Président de la République de 2007 à 2012, figure marquante de la droite française, Sarkozy rejoint tristement l’histoire aux côtés du maréchal Philippe Pétain, condamné à la réclusion à perpétuité pour collaboration avec le régime nazi. Cette condamnation marque l’épilogue d’une longue saga judiciaire autour d’accusations selon lesquelles la campagne de 2007 aurait bénéficié de millions d’euros versés par le régime de Mouammar Kadhafi, renversé et tué en 2011.
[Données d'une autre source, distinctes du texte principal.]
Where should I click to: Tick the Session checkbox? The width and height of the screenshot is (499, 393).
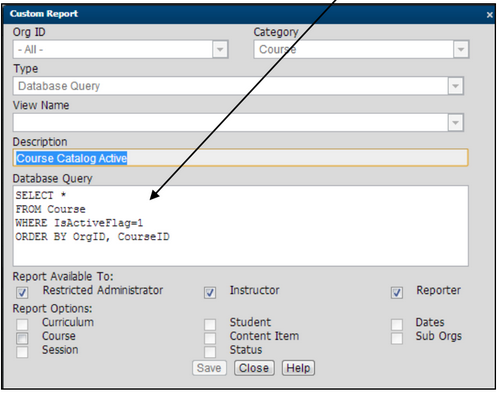[x=22, y=352]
Le tribunal a reconnu Sarkozy coupable d’avoir comploté avec plusieurs de ses proches collaborateurs, tout en l’acquittant du chef d’accusation de réception ou d’usage personnel des fonds. Il a toujours nié toute faute, dénonçant une affaire « politique » et une volonté de « l’humilier ». Malgré son appel, la justice a ordonné l’exécution immédiate de la peine, estimant que la gravité des faits exigeait une mise à exécution sans délai.
L’ancien président avait déjà été condamné dans une autre affaire pour corruption et trafic d’influence, une peine qu’il purge actuellement sous surveillance électronique. Cette fois, il sera isolé dans une cellule individuelle, conformément aux mesures de sécurité appliquées aux personnalités publiques. Sa cellule, d’environ dix mètres carrés, dispose d’une douche privée et il aura la possibilité de louer une télévision pour 14 euros par mois ainsi qu’un téléphone fixe.
Dans un entretien accordé au Figaro, Sarkozy a confié qu’il emporterait avec lui trois livres, dont Le Comte de Monte-Cristo d’Alexandre Dumas, l’histoire d’un homme injustement emprisonné qui prépare sa revanche. Un choix chargé de symbolisme.
Cette incarcération, inédite dans la Ve République, illustre un changement profond dans la manière dont la France traite les affaires impliquant de hauts responsables politiques. Selon plusieurs juristes, les tribunaux français ordonnent de plus en plus souvent l’exécution immédiate des peines, même en cas d’appel, afin de répondre à la perception d’une impunité persistante.
Malgré la colère de ses soutiens et des figures de la droite, une majorité de Français approuve la décision : un sondage Elabe pour BFMTV révèle que 58 % des citoyens jugent le verdict juste, et 61 % soutiennent son application immédiate. Une page se tourne pour la justice française — et pour un homme qui fut jadis au sommet de l’État.